Die Römer errichteten das Militärkastell Veldidena. Schon zur Römerzeit stand hier ein Gotteshaus. Ausgrabungen im Presbyterium der Kirche 1999 haben es ans Licht gebracht: Ein Zeugnis der ersten Christianisierung von Aquilea aus (um ca. 420).

1138 übernahmen die Prämonstratenser das Stift Wilten von Bischof Reginbert von Brixen und mit der Pfarrkirche die Seelsorge weit über Innsbruck hinaus.

1259 erscheint die Kirche in einer Urkunde des Bischofs von Brixen bereits unter dem Titel „Kirche Unserer Hohen Frauen“.

Das gotische Gnadenbild aus Sandstein stammt aus dem Jahr 1320.

1609 erhielt die umgebaute Kirche einen auf vier Steinsäulen ruhenden Baldachin.

1751-56 entstand unter Abt Norbert Bußjäger und dem Barockbaumeister Franz de Paula Penz die neue herrliche Rokokokirche.

Die Kirche wird seit Jahrhunderten als besondere Gnadenstätte der Gottesmutter verehrt und von ungezählten Pilgern besucht.

Unter Papst Pius XII. wurde die Pfarrkirche Wilten, die der Unbefleckten Gottesmutter geweiht ist, 1957 zur päpstlichen Basilika (Basilika minor) erhoben.

Papst Johannes Paul II. hat im Jahre 1988 die Basilika besucht und als besonderer Marienverehrer eine Andacht vor dem Gnadenbild „Unserer lieben Frau unter den vier Säulen“ gehalten.

Nach 37 Jahren segensreichen Wirkens unseres Pfarrers Sigmund Hepperger in der Pfarre Basilika Wilten geht mit 31. August 2012 eine Erfolgsgeschichte zu Ende. Wir wünschen Sigmund Alles Gute für seinen neuen Lebensabschnitt.

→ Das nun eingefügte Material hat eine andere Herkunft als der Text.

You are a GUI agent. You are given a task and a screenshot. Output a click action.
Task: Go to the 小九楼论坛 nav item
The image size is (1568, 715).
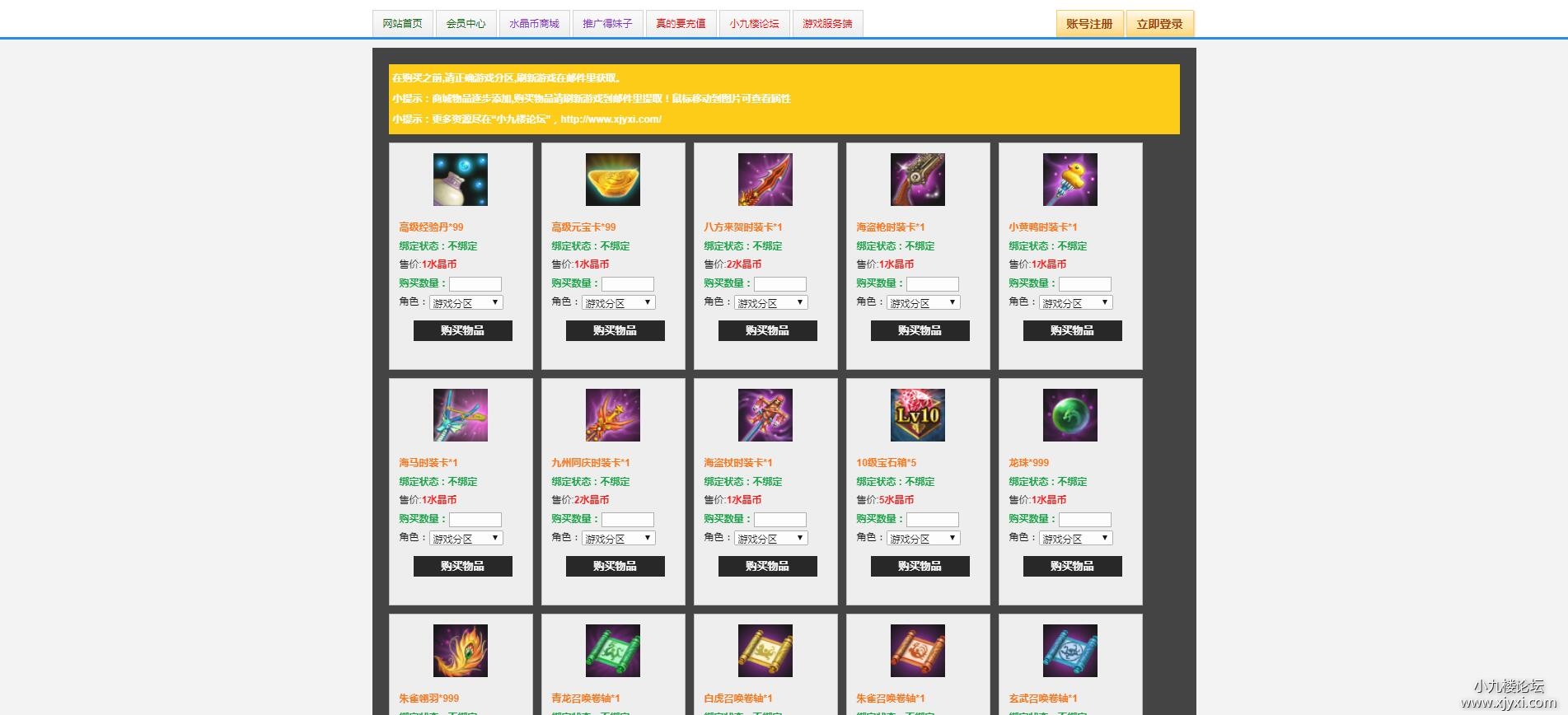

Mit 1. September 2012 tritt der Seelsorgeraum Wilten / Wilten West in Kraft. Pfarrer Dr. Florian Schomers OPraem. und Pfarrkurator Mag. Franz Heidegger übernehmen eine gut aufgestellte Pfarre.

 

Möge „Unsere liebe Frau unter den vier Säulen“ alle, die hier Einkehr halten, mit ihrem Segen und ihrem Schutz begleiten!